Interestingly, so far there has been more evidence that early androgens might play a role in homosexuality in women than in men. There are recent reports of three previously unsuspected body markers that seem to reflect fetal androgen in humans. The markers are quite varied, involving the ears (the production of tiny sounds by the cochlea), the eyes (eye-blink reflexes), and the fingers (the pattern of relative finger lengths). Yet in each case, there is a sex difference in function or structure, and in each case lesbians display characteristics that are more male-like compared with heterosexual women (9, 10, 11). These same putative somatic markers of early androgen have provided conflicting results when comparing homosexual and heterosexual men (11, 12, 13). The conflicting results in men suggest that some boys may turn out homosexual as a result of lower-than-normal fetal androgen, some may result from higher-than-normal levels, and some may turn out homosexual for reasons having nothing to do with androgens. For sheep, Roselli et al. (4) have some evidence that male-oriented rams receive lower-than-normal androgen stimulation of the brain.

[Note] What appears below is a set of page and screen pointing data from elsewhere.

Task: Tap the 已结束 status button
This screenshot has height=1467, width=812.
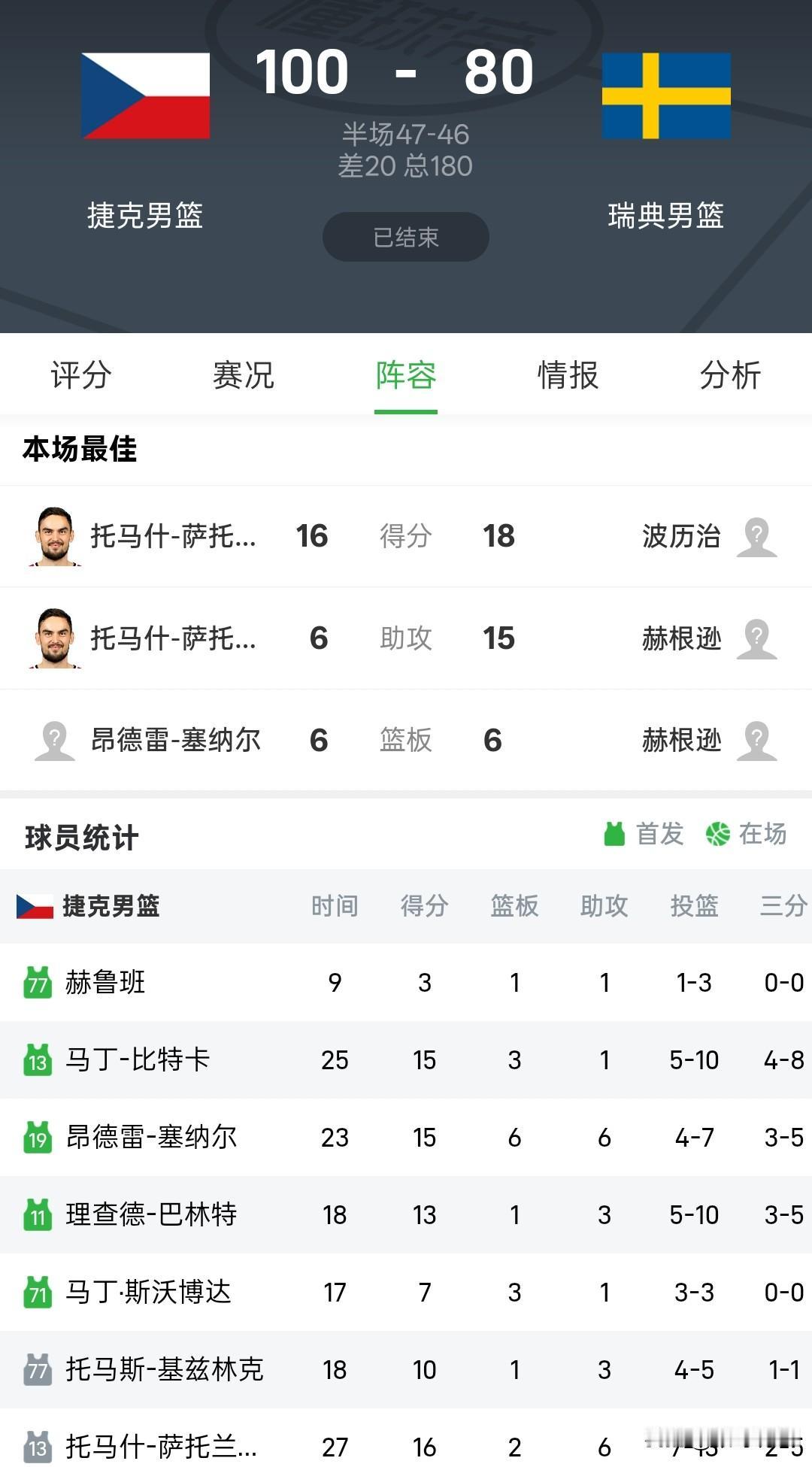Action: coord(406,237)
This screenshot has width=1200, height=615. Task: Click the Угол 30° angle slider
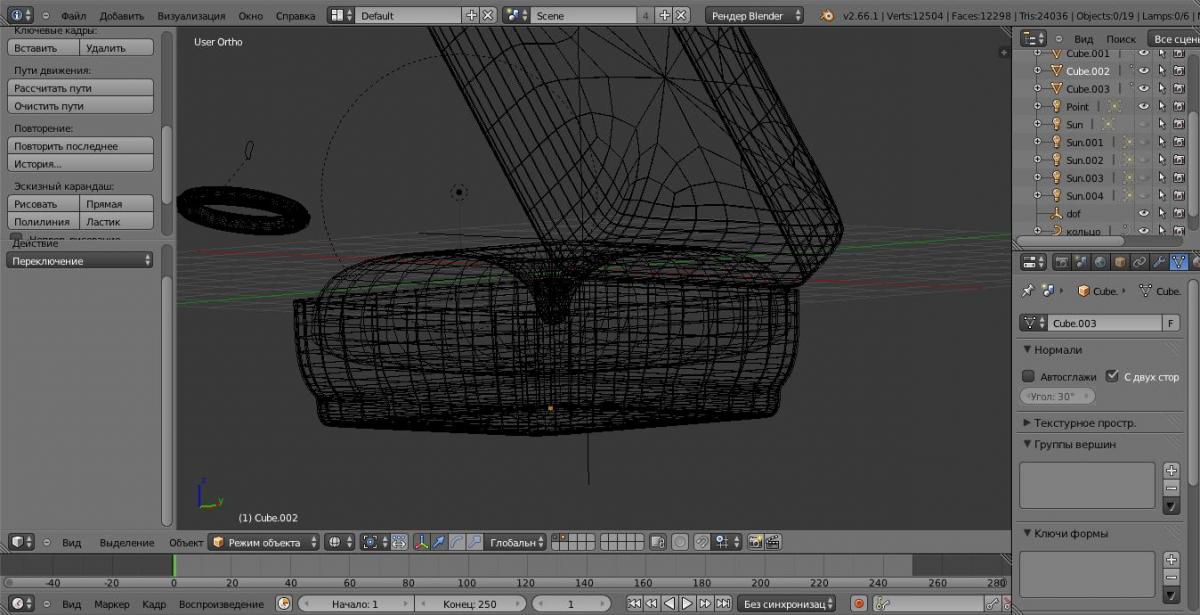pyautogui.click(x=1057, y=397)
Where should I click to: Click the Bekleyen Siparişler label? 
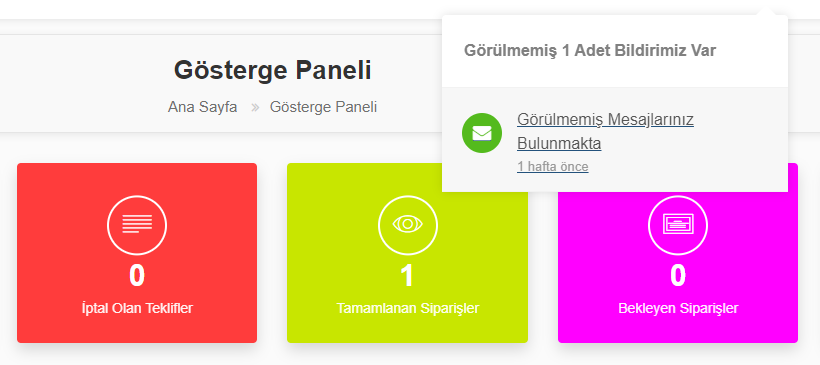click(678, 309)
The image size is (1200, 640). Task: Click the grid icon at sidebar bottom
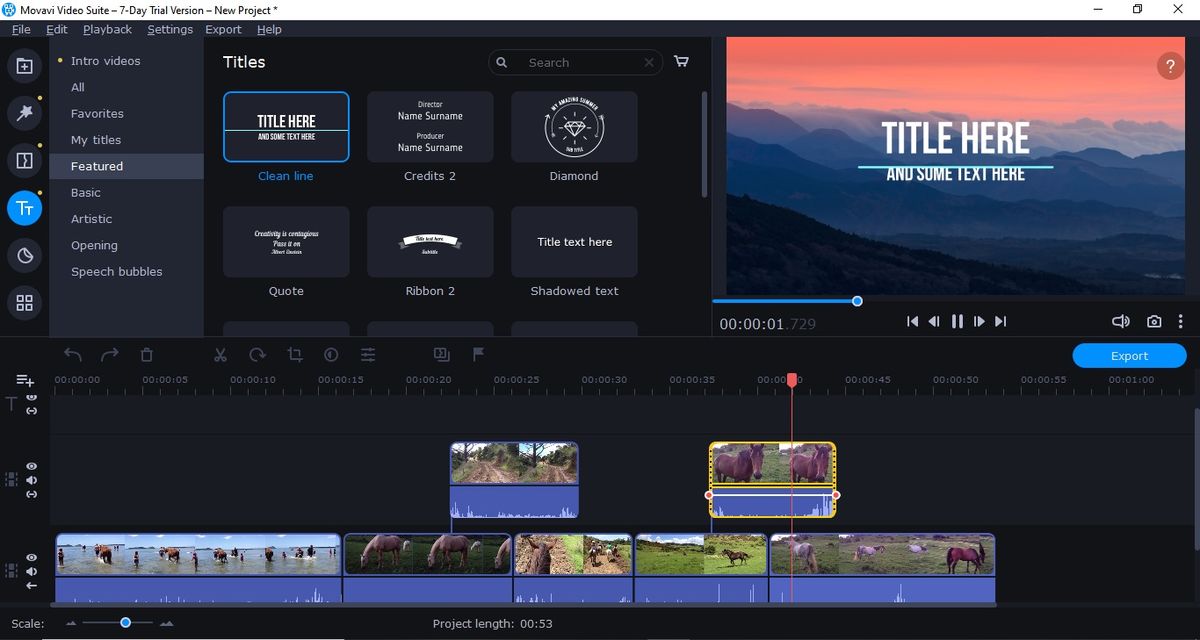tap(24, 302)
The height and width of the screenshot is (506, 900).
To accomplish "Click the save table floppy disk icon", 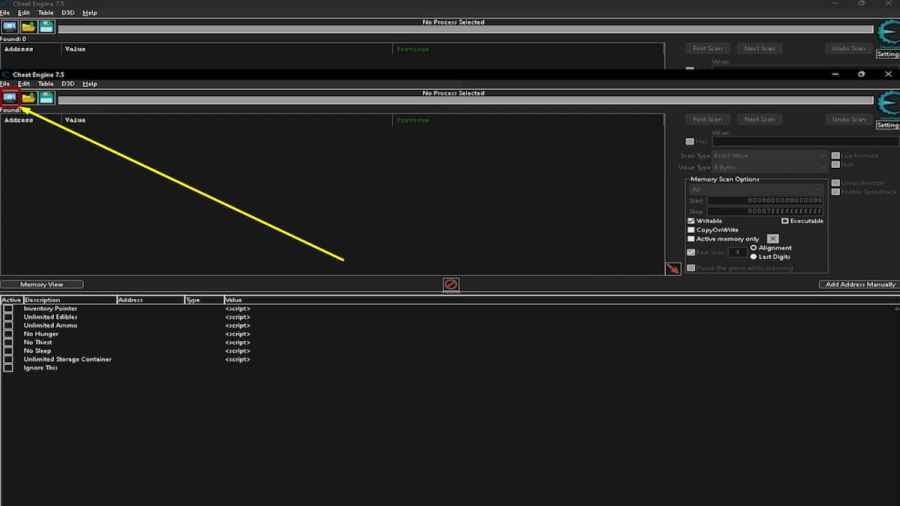I will [x=46, y=98].
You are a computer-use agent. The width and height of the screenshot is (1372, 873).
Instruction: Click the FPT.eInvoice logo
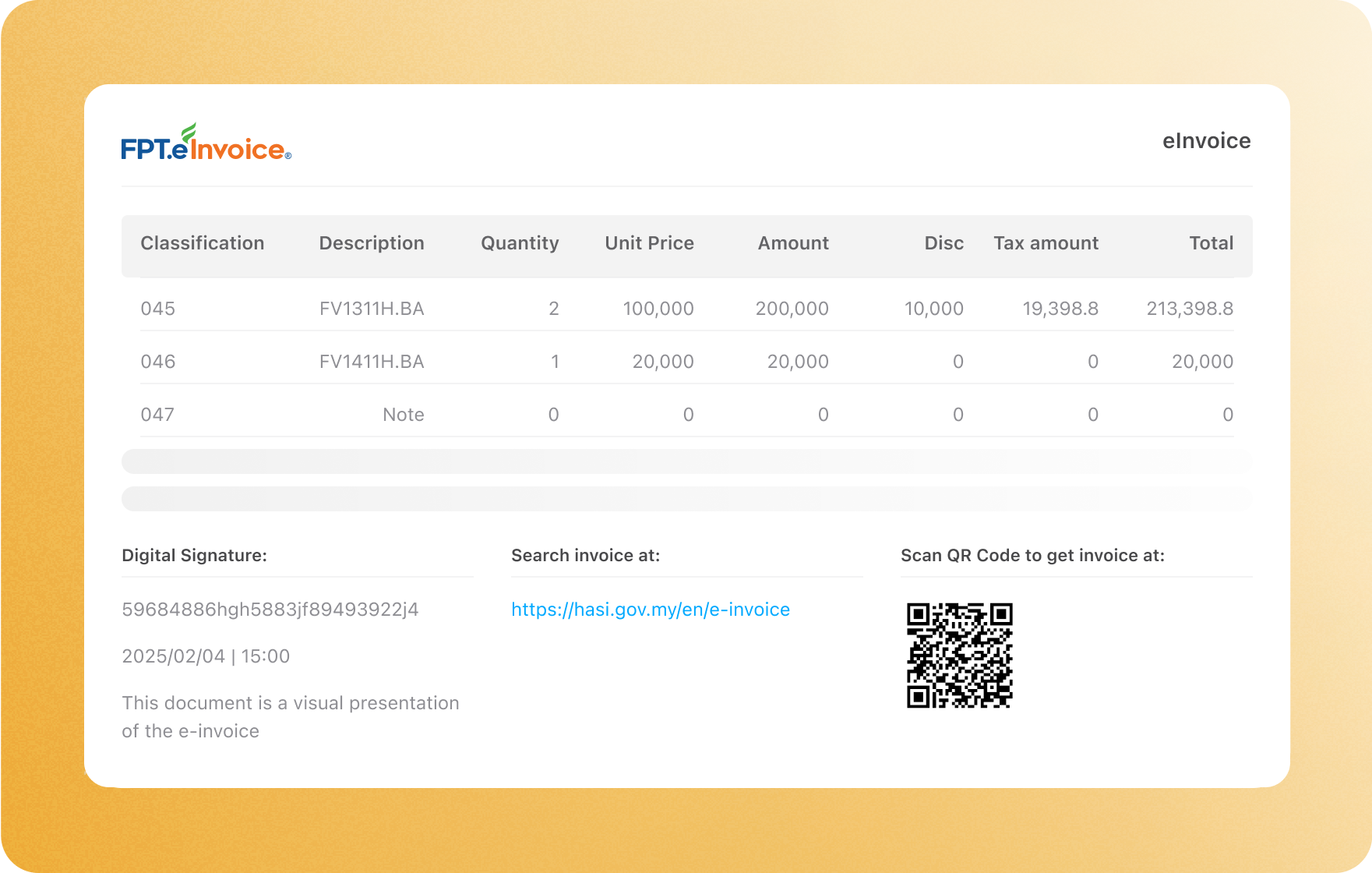coord(206,143)
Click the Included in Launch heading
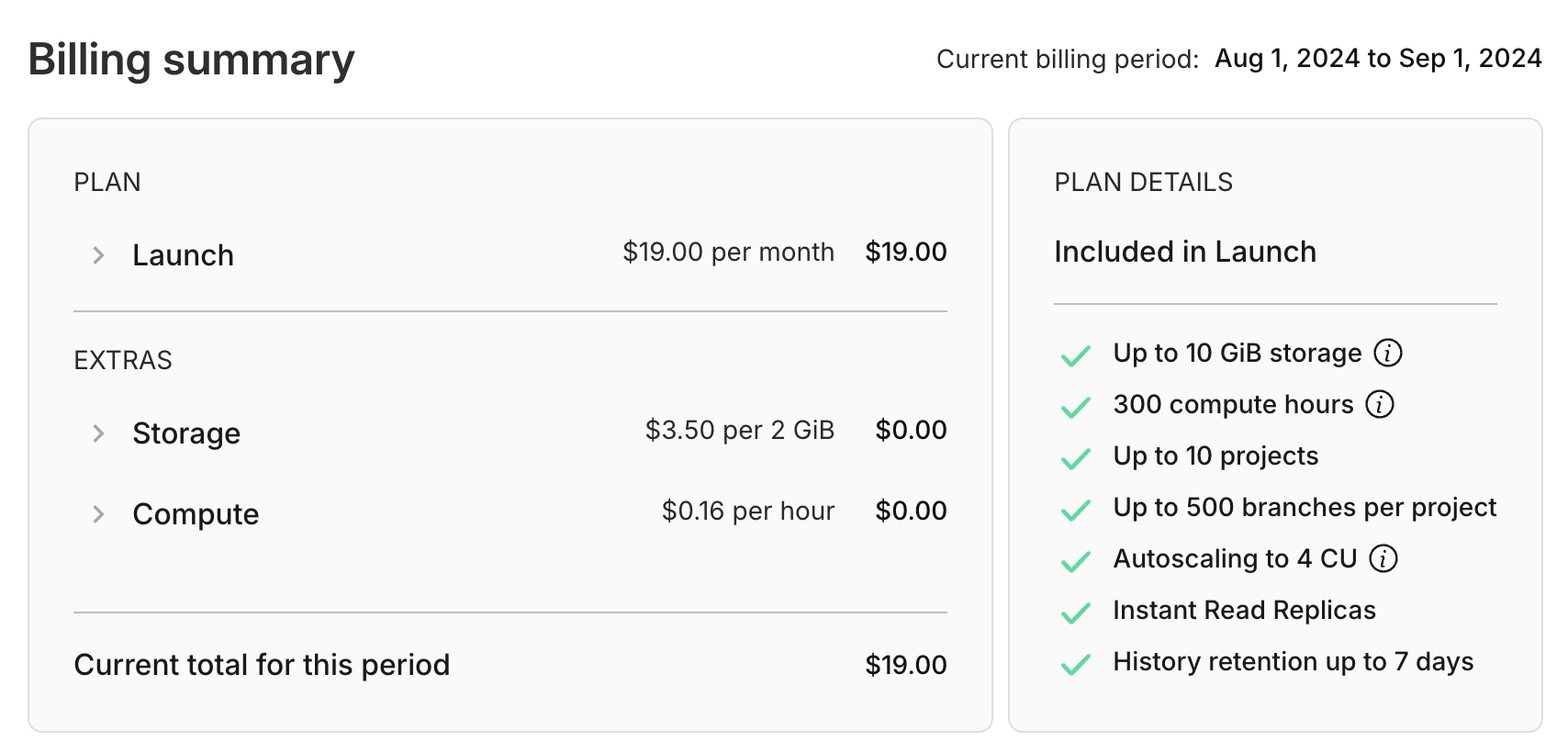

The effects of steroids on the SDN-POA of rats suggest that estrogens might affect the volume of the oSDN. Testing this angle, Roselli et al. (4) examined aromatase, the enzyme that converts androgens such as testosterone into estrogens such as estradiol. This enzyme plays a crucial role in the masculine development of the rat SDN-POA because testicular androgens are aromatized to estrogens that act through estrogen receptors (not androgen receptors) to masculinize the rat POA and (not so coincidentally) also to masculinize many rat behaviors. Roselli et al. (4) found that mRNA levels for aromatase in the oSDN were higher in males than in females and were higher in female-oriented rams than in male-oriented rams. These results certainly suggest that there is a relationship between steroid hormones and oSDN morphology and, by extension, with sexual orientation in rams. These provocative results in sheep are sure to stoke the flames of debate about the origin of human sexual orientation, where groups condemning homosexuality as choosing a sinful lifestyle conflict with those gay activists who claim that homosexuality is a normal, if not widespread, component of a behavioral continuum found in nature (14).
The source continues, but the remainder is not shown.